> **What this exercise asks**:
[1] Summarize the passage on blackquarter in two sentences.
[2] Transcribe the passage on blackquarter between "(1) Blackquarter has" and "in the skin.", inclusive.

> **Reading passage**:
· · ·

(1) Blackquarter has been known to exist in South Africa ever since the first veterinarians came to this country. At the present time it is widespread, occurring as an enzootic in many parts of the country, and being particularly prevalent in low-lying areas.
(2) Natural infection occurs in young cattle and, to a smaller extent, in sheep. In the latter animals, the disease often makes its appearance on a large scale, infection taking place through wounds in the skin.
(3) It is not a scheduled disease under the Stock Diseases Act, the State departments concerned acting only in an advisory capacity. Control is left to the individual stockowners, who are given full advice concerning the best methods of prevention that are known to science. Losses from the disease can be avoided by timely inoculation of susceptible stock with a reliable vaccine.
(4) Bacterial vaccines are based on the principle that the organisms themselves are largely responsible for the immunizing value of a vaccine. This has now been proved to be wrong, the "washed" organisms having neither pathogenic properties nor immunizing value. To render such a vaccine safe for use, the number of organisms contained in it must always be kept at a minimum, find in doing this the immunizing value (aggressin-content) is often greatly reduced. Attempts on a big scale to find a method of preparation that would give a vaccine which could be considered both safe and efficient have ended in failure.

· · ·

> **Information shown**:
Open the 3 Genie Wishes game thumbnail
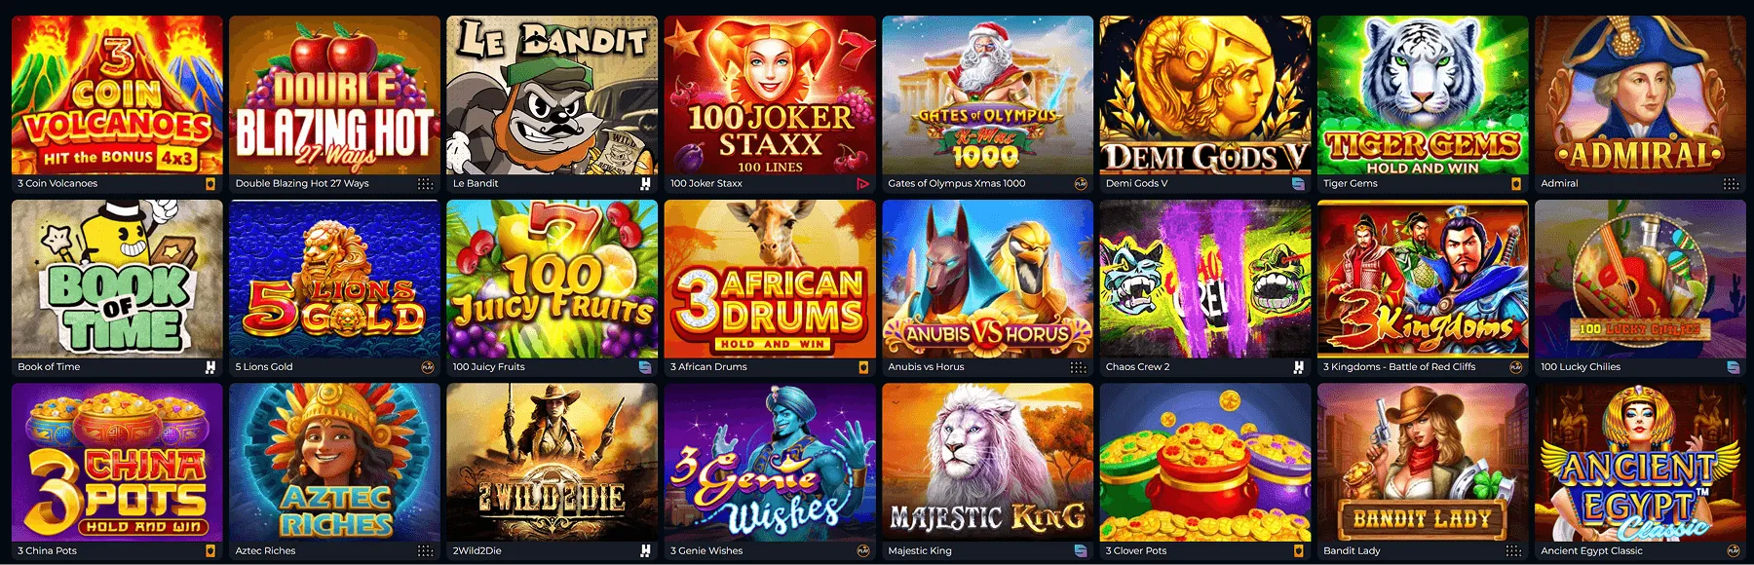tap(770, 463)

· · ·

> **Results of the exercise**:
[1] Blackquarter has long been known in South Africa and is now widespread there, especially in low-lying areas, naturally infecting young cattle and, to a smaller extent, sheep. It is not a scheduled disease, so individual stockowners control it with advice from the State, and losses can be avoided by timely inoculation, though large-scale attempts to prepare a vaccine that is both safe and efficient have failed.

[2]
(1) Blackquarter has been known to exist in South Africa ever since the first veterinarians came to this country. At the present time it is widespread, occurring as an enzootic in many parts of the country, and being particularly prevalent in low-lying areas.
(2) Natural infection occurs in young cattle and, to a smaller extent, in sheep. In the latter animals, the disease often makes its appearance on a large scale, infection taking place through wounds in the skin.